[Exercise prompt] Only a number is wanted: how many lines in the listing contain the word "Compartir"?

[Information supplied]
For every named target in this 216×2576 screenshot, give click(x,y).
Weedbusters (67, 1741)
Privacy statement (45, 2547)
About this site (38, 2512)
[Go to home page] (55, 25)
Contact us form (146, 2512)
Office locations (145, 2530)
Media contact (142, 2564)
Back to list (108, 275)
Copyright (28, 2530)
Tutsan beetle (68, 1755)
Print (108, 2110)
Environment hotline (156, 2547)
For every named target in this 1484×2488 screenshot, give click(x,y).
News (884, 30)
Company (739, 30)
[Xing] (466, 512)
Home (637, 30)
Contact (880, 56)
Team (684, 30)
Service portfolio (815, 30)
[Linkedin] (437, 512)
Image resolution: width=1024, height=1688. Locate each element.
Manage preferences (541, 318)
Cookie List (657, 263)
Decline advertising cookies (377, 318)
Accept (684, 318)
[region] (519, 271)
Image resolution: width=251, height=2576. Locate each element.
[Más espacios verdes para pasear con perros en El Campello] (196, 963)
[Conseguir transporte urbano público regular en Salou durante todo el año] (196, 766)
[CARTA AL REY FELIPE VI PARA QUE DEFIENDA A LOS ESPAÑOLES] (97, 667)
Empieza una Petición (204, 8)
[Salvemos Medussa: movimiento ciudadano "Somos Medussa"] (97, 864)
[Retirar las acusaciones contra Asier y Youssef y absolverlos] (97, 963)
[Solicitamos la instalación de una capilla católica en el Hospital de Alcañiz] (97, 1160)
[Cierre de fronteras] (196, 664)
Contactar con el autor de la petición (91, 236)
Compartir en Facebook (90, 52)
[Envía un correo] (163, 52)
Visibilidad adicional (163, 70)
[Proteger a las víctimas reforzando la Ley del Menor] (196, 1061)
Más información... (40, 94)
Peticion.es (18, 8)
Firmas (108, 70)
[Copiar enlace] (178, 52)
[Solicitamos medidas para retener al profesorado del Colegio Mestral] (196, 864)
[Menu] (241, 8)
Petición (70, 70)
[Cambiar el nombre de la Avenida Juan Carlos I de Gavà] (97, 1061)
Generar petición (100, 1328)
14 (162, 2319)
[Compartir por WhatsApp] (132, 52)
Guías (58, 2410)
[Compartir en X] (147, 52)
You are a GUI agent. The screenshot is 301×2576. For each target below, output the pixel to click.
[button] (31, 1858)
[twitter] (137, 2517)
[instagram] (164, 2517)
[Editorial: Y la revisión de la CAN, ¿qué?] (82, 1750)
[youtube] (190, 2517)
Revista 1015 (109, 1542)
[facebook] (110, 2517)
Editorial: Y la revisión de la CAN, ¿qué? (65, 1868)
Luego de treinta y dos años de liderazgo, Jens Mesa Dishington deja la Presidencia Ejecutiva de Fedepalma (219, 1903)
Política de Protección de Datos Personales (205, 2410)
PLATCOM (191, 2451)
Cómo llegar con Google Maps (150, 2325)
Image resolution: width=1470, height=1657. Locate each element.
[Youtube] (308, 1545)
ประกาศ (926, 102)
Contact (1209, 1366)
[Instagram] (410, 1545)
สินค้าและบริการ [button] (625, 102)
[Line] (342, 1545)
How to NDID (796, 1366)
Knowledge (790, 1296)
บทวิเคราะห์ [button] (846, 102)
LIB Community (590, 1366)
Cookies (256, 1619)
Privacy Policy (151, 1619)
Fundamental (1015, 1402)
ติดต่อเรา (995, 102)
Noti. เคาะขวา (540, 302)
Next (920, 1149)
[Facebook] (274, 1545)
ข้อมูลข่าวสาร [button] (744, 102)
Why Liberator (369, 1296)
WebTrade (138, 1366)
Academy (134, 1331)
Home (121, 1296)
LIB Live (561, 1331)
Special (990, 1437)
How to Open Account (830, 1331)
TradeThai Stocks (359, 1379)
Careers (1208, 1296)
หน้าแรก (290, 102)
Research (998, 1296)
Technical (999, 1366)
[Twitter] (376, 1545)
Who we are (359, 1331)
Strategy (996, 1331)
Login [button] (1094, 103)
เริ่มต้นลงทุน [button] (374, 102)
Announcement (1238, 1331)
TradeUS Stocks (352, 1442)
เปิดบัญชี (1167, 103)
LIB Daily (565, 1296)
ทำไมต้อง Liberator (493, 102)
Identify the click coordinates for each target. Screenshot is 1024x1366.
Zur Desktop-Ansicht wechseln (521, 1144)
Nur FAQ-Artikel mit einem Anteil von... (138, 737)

[Expected answer] 3